Records for locating words and elements
-=-=-

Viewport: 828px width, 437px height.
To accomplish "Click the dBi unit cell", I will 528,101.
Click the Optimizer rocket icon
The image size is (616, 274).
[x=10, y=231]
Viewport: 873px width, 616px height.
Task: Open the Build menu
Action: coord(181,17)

-=-=-

Return every row above verbatim, keeping their order and line breaks.

■ **Written response**:
Viewport: 828px width, 437px height.
To accomplish "Click the dBi unit cell", I will 528,101.
Click the Optimizer rocket icon
The image size is (616, 274).
[x=10, y=231]
Viewport: 873px width, 616px height.
Task: Open the Build menu
Action: coord(181,17)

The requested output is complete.